Jakarta, Lingkartv.com – Di antara dinding tinggi kampus-kampus negeri, dalam lorong-lorong fakultas yang sunyi di akhir pekan, dan di balik meja kayu tua ruang dosen yang penuh buku dan catatan tangan, terdapat sekelompok manusia yang memilih jalan sunyi: mengabdi kepada ilmu, kepada generasi, dan kepada negara.

Mereka adalah dosen Aparatur Sipil Negara (ASN)—wajah-wajah yang setiap harinya menyalakan obor pengetahuan tanpa panggung, tanpa gembar-gembor, tanpa keluhan. Tapi bukan berarti tanpa luka.
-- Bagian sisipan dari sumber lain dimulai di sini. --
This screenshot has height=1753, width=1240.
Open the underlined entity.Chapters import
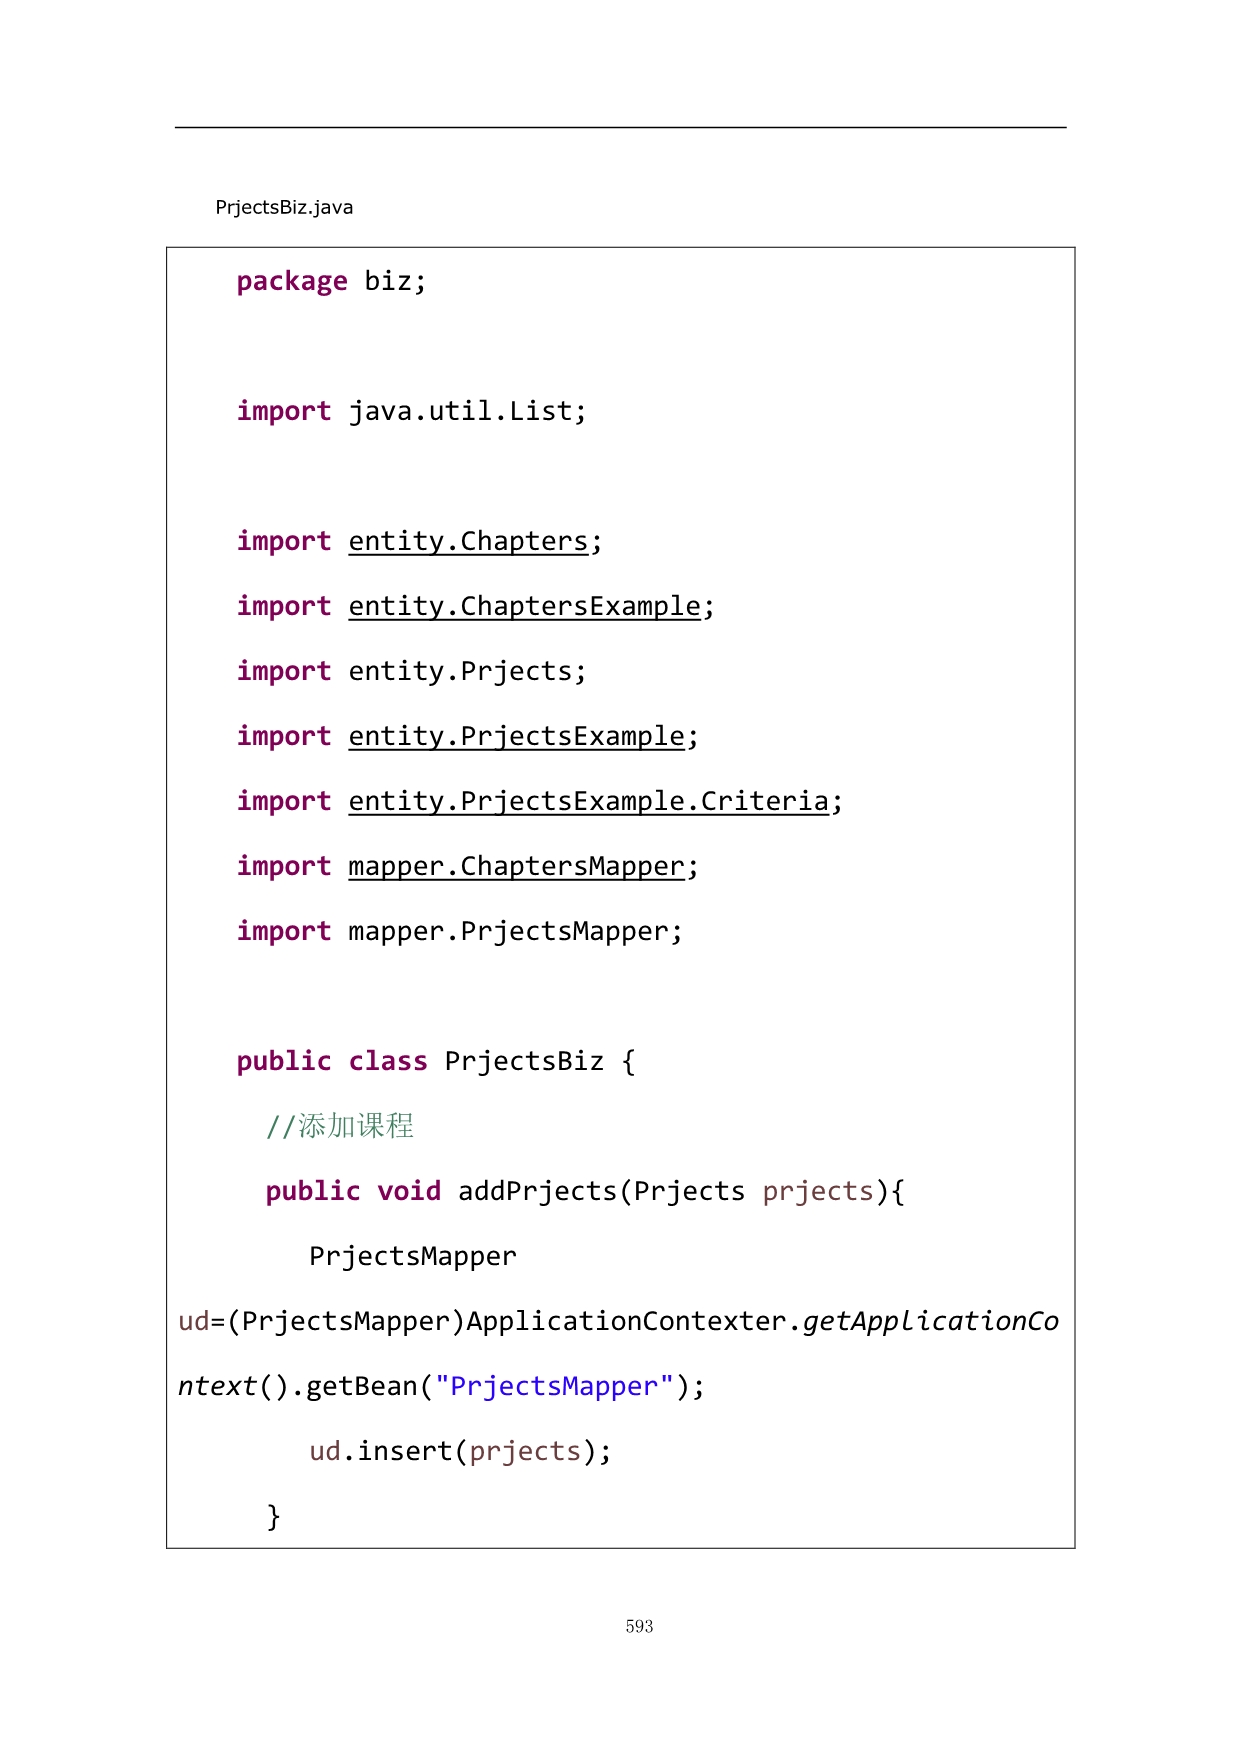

Bertahun-tahun lamanya, mereka menjalankan tugas negara yang tidak ringan: mengajar, meneliti, membimbing mahasiswa, menulis jurnal, mempresentasikan riset di forum-forum akademik dunia. Semuanya dilakukan dengan satu keyakinan: negara hadir. Tapi pada satu titik, mereka mulai bertanya-tanya, apakah negara sungguh melihat mereka?

Satu hal tak berubah: mereka menunggu. Menunggu keadilan dalam bentuk yang paling sederhana—kesetaraan. Karena di dalam tubuh ASN, dosen ternyata menjadi salah satu kelompok yang tertinggal. Tak seperti pegawai kementerian atau lembaga negara lainnya, dosen ASN belum juga menerima tunjangan kinerja (tukin), bahkan hingga dua dekade sejak reformasi birokrasi digaungkan.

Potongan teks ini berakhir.